(DATA begins)

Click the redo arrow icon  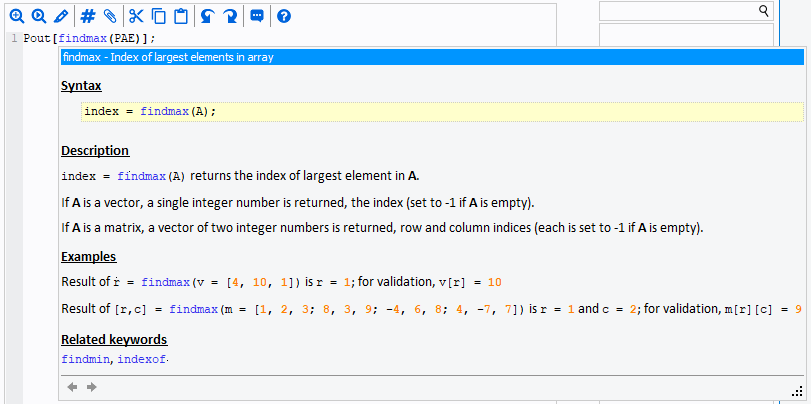230,17
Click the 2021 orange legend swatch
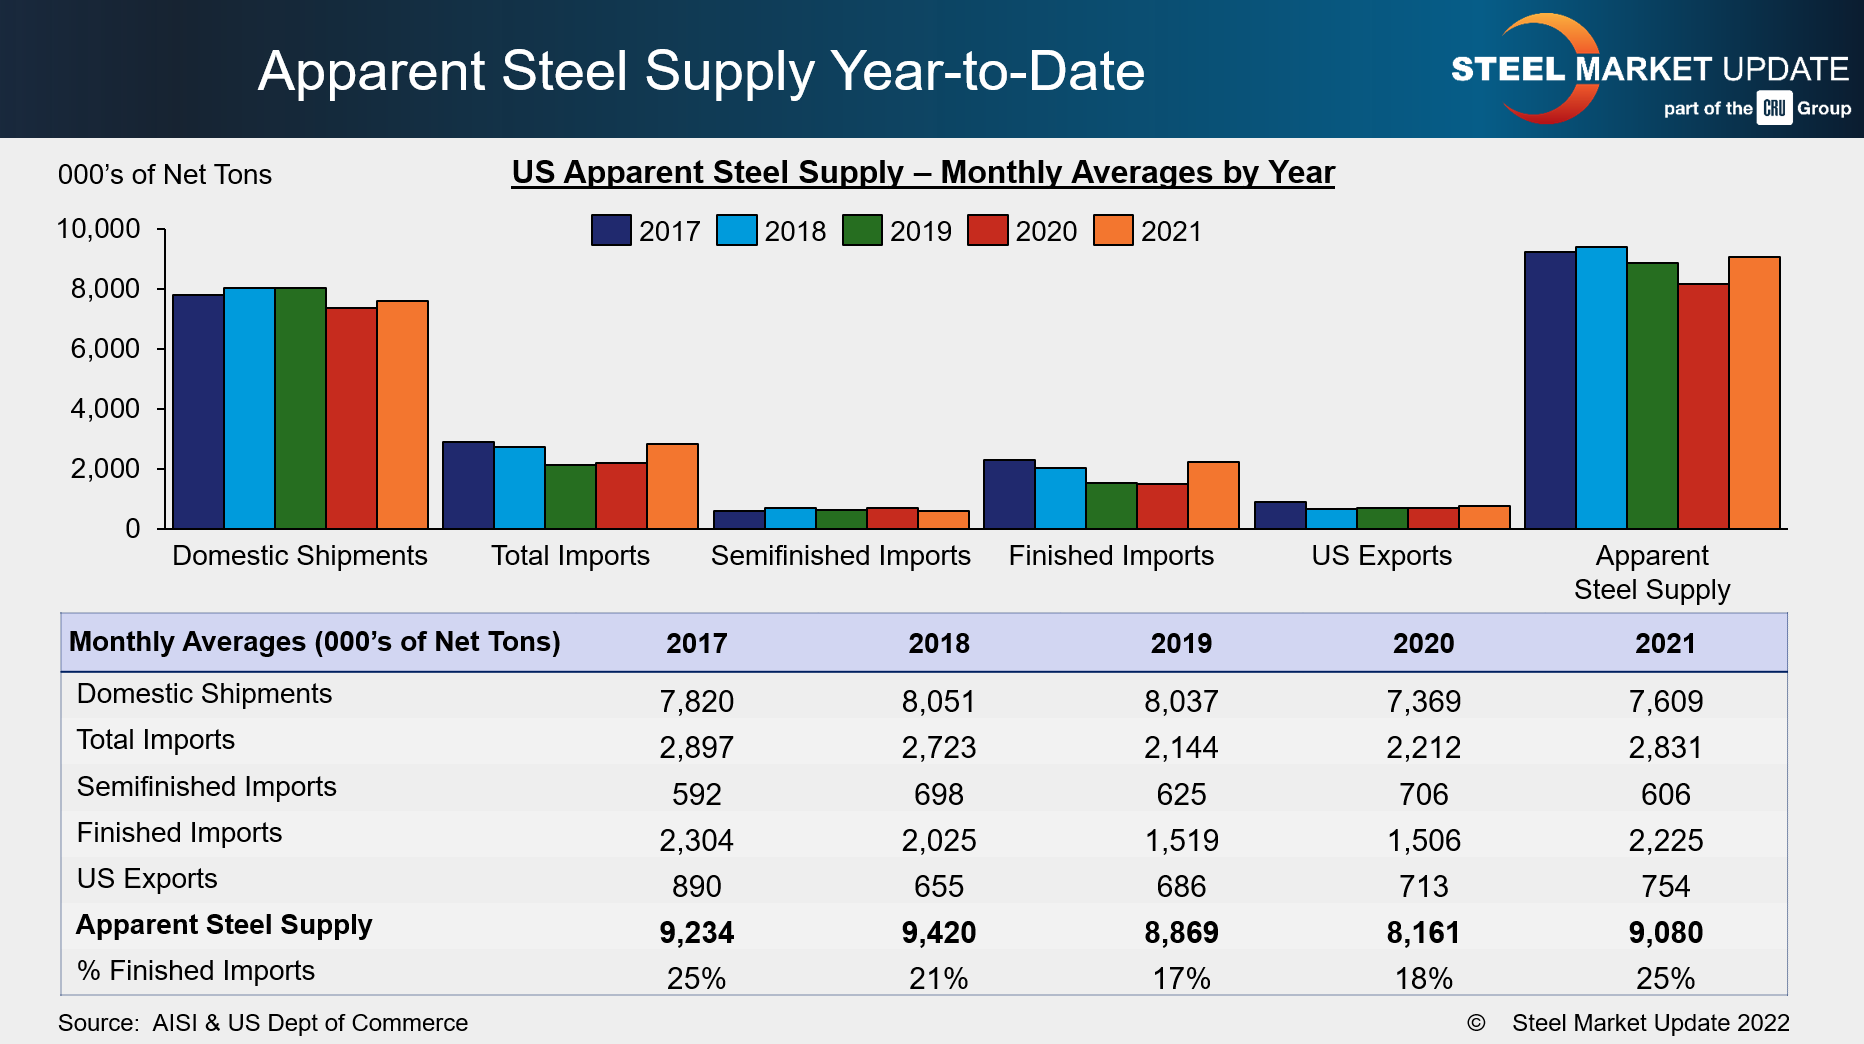This screenshot has width=1864, height=1044. pyautogui.click(x=1113, y=230)
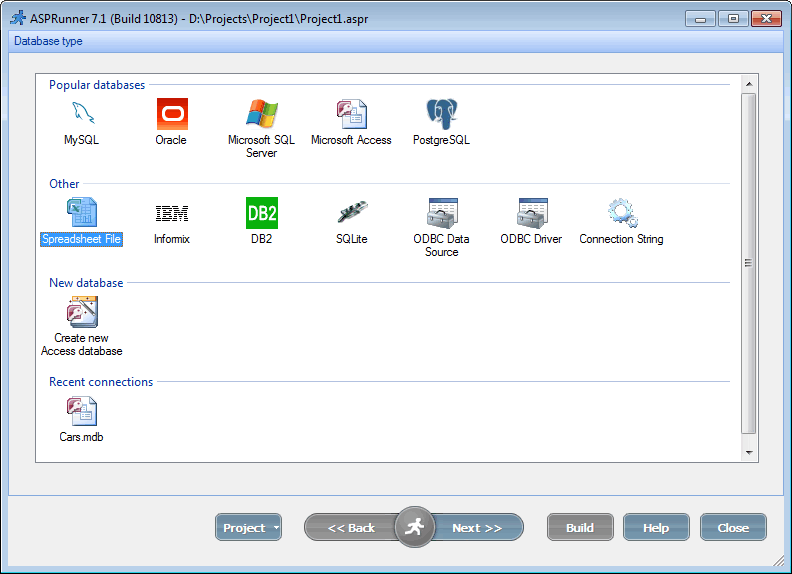Choose the Oracle database icon

pos(171,114)
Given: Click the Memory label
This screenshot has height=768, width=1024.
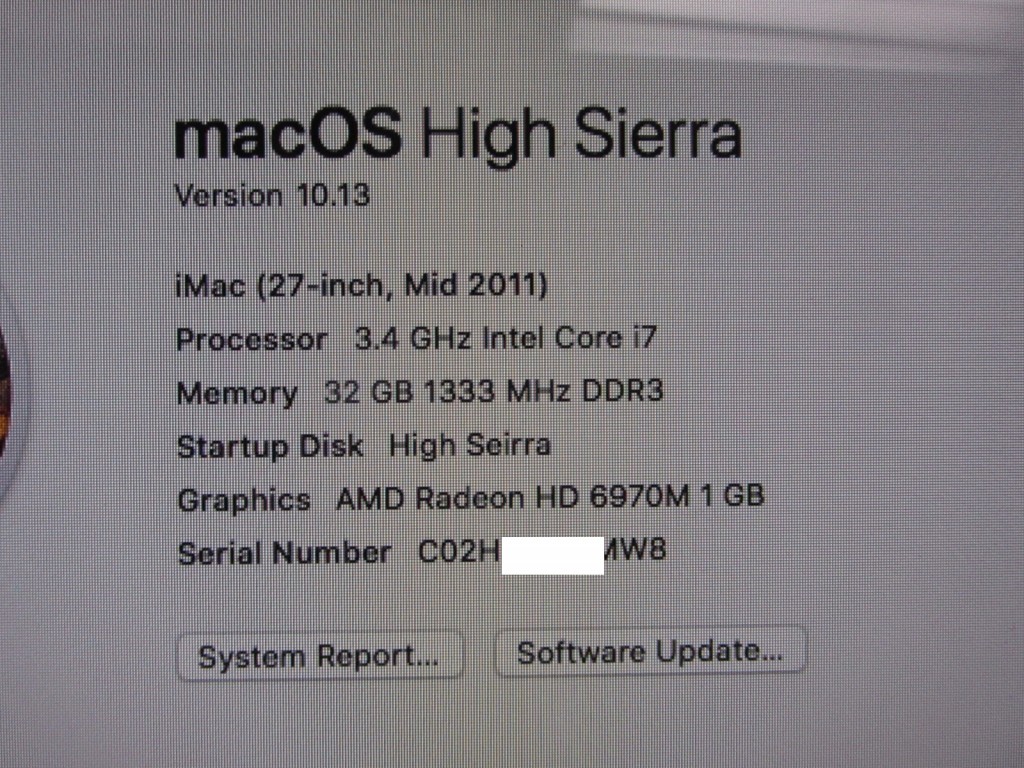Looking at the screenshot, I should point(237,393).

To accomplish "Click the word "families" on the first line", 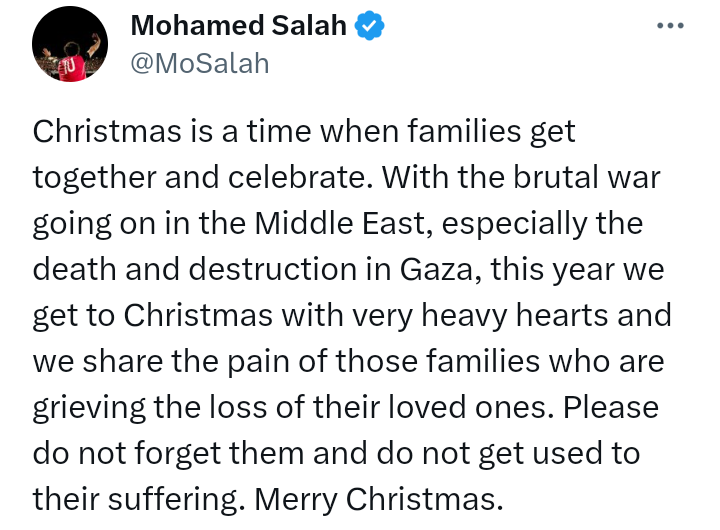I will point(463,131).
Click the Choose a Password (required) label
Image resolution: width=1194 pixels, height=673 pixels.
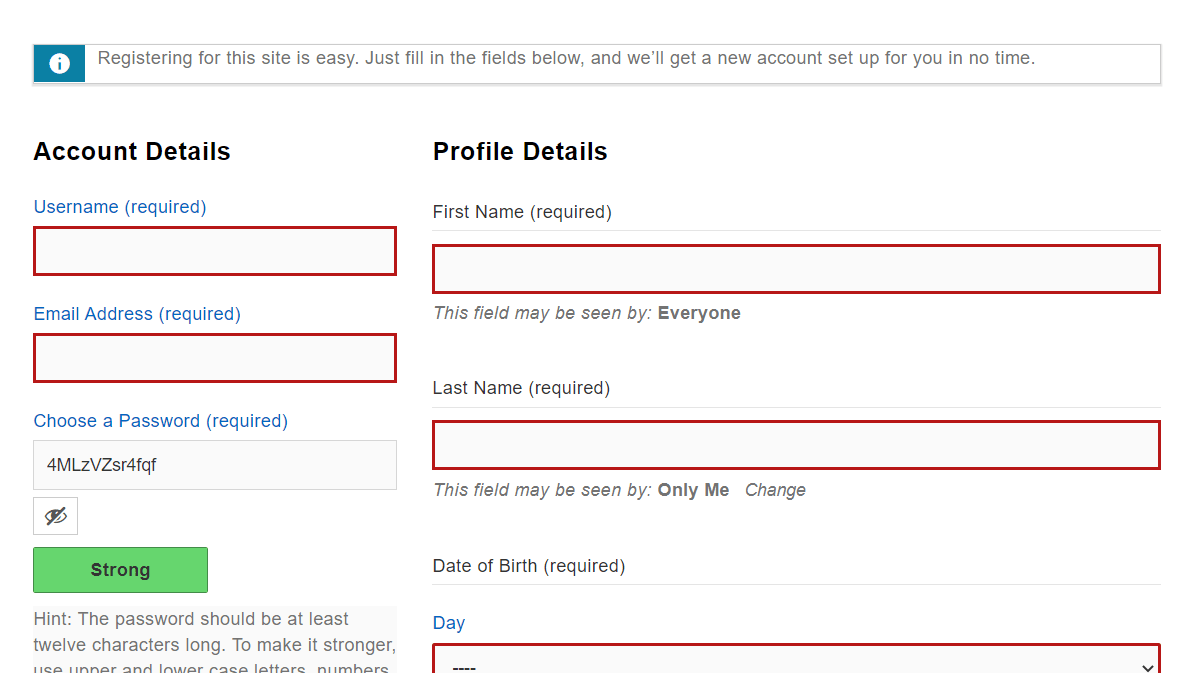coord(160,421)
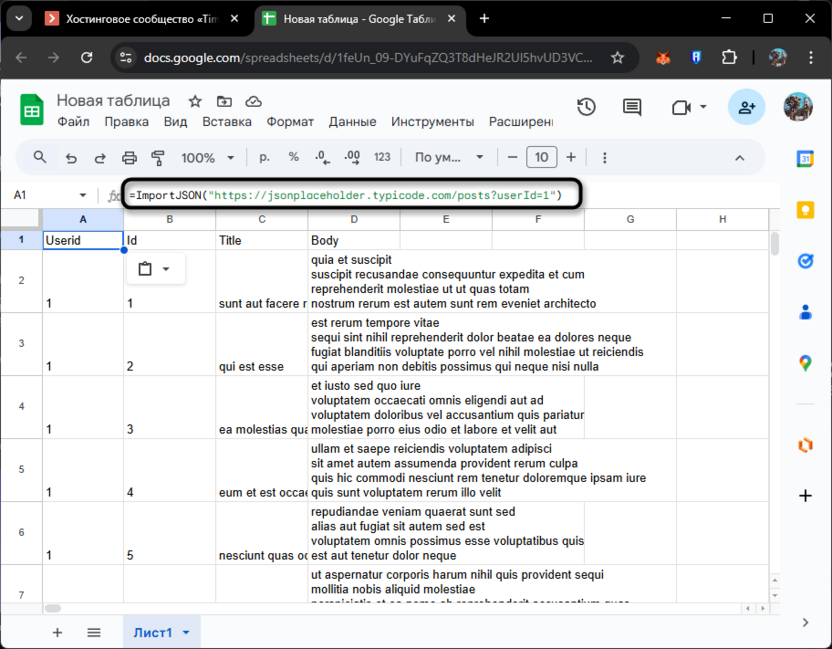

(DATA ends)

— PROMPT —
Please find every line in the records that contains the word "label", and copy it out.

— SOLUTION TO THIS PROBLEM —
Given: Click the Memory label
Click the Choose a Password (required) label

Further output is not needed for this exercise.